Data extract =>

_ _ _ _ _ _ _

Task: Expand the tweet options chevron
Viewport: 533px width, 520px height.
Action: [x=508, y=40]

_ _ _ _ _ _ _

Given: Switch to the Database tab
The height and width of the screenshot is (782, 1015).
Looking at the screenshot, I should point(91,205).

_ _ _ _ _ _ _

What the task requires => Retype the lines of the records from the line with "Given: Switch to the Database tab" up to and including the line with "Looking at the", keeping every character unchanged.

The answer =>
Given: Switch to the Database tab
The height and width of the screenshot is (782, 1015).
Looking at the screenshot, I should point(91,205).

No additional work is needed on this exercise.